Not really many options here for the Red Sox, as Papelbon is clearly the best and most capable closer they’ve ever had. In 2008, the numbers weren’t as eye popping as his ERA was in 2007 and 2009. However Papelbon was durable and walked only 8 batters in 69.1 innings pitched.
Now, in my view, the DH is un-American and doesn’t reflect well upon the game. Don’t get me wrong, I love David Ortiz borderline man-crush style after the 2004 ALCS, but having the pitcher bat is PURE baseball. Plus, with this lineup, you wouldn’t need a DH anyway.

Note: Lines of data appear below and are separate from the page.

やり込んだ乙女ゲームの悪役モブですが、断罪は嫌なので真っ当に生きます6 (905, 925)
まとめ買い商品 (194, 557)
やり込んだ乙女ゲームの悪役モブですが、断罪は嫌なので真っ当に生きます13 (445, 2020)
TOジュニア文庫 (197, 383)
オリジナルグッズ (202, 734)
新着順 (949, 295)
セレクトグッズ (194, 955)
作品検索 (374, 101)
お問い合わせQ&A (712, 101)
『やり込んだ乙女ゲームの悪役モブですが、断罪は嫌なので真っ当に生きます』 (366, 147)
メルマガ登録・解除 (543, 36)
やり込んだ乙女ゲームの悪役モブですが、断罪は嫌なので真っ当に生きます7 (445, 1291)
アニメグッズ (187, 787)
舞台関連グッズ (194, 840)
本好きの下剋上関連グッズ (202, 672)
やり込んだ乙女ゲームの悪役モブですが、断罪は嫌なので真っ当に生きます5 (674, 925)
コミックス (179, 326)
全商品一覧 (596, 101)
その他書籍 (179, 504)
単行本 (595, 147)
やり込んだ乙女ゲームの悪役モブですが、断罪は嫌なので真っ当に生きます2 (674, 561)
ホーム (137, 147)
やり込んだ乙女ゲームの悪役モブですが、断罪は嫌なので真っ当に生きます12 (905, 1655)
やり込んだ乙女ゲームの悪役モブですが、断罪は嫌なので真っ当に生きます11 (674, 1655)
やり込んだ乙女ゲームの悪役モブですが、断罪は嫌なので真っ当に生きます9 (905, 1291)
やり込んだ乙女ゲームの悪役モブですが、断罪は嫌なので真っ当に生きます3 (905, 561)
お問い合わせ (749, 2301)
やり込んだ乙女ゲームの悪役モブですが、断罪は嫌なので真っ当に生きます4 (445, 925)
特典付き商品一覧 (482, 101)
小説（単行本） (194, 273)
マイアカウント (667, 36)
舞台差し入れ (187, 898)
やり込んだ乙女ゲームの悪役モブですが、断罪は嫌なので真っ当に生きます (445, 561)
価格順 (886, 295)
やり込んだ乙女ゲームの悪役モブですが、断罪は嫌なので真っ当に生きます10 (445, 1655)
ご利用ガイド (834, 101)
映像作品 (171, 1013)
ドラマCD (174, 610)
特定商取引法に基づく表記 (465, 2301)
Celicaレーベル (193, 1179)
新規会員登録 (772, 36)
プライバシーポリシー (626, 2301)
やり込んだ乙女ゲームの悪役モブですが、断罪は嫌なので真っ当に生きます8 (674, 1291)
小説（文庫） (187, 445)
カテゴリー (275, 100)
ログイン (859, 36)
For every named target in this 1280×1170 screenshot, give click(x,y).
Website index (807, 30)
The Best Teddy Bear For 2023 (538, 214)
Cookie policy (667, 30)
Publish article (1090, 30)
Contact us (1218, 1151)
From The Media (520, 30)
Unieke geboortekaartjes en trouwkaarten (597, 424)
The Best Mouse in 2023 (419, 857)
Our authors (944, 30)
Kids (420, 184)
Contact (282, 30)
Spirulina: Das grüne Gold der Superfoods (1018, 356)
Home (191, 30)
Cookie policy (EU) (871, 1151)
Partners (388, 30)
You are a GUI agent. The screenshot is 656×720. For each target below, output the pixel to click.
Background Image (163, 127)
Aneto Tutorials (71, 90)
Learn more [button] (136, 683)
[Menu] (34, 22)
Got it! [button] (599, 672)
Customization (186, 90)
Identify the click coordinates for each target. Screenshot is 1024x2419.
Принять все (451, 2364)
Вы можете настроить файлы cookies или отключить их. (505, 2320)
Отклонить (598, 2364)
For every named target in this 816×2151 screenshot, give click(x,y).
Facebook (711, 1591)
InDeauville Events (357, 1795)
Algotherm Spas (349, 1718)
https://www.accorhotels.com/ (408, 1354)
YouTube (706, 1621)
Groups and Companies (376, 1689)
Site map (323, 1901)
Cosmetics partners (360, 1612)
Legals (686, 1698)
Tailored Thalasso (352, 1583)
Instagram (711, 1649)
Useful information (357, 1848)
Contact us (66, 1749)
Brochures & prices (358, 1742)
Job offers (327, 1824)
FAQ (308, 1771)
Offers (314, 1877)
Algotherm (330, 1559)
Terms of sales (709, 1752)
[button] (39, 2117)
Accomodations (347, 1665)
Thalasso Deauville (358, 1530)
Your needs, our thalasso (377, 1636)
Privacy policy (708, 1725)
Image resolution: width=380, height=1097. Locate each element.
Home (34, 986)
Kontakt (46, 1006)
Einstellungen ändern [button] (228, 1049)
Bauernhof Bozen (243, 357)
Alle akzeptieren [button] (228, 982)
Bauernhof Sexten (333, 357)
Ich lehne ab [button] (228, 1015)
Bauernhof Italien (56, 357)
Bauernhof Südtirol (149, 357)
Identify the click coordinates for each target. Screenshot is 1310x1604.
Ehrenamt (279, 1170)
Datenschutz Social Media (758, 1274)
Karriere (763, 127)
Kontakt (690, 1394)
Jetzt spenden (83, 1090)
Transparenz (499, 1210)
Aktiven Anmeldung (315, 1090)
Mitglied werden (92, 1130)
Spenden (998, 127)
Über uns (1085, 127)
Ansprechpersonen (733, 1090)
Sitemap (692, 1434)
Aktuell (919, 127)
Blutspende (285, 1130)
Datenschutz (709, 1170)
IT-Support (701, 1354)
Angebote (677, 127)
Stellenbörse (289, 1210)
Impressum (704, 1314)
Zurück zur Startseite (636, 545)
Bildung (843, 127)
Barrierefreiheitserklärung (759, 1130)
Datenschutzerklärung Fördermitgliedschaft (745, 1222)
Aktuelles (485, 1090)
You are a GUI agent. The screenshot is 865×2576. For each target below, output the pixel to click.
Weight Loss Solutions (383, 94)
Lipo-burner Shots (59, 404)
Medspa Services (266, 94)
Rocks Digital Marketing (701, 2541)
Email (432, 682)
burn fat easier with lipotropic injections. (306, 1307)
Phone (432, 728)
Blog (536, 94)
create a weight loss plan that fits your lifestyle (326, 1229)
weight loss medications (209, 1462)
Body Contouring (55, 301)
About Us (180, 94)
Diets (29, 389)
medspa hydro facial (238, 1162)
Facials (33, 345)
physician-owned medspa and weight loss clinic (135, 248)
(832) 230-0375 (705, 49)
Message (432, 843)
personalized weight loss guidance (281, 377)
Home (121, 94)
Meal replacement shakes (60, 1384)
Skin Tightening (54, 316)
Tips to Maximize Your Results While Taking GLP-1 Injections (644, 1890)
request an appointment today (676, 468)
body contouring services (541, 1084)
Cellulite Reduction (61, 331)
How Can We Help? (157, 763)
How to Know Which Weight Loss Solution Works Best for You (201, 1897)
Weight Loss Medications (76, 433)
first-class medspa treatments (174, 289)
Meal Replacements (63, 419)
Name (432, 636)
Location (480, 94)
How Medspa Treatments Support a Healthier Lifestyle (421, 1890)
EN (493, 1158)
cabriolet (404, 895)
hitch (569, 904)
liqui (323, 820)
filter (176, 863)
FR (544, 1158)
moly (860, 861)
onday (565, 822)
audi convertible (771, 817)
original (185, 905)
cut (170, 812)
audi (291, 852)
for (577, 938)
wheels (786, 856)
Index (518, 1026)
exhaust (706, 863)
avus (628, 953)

How would the lineup look?
- Garciaparra (6)
- Boggs (5)
- Williams (7)
- Foxx (3)
- Fisk (2)
- Doerr (4)
- Evans (9)
- Speaker (8)
- Martinez (1)
Come one, come all, bring me your All-Time teams. And if you make a Yankee All-Time team, and 1961 Whitey Ford is NOT your starting pitcher, then you’re clearly not a Yankee or a baseball fan and you must relinquish your fan-ship post-haste, followed by a ritual burning of your man-card. He was named the Chairman of the Board for a reason, and there was no other pitcher in Yankee history that relished the big game as much as Ford did.
Just sayin’, the Sox All-Timers would still bat around on him, though.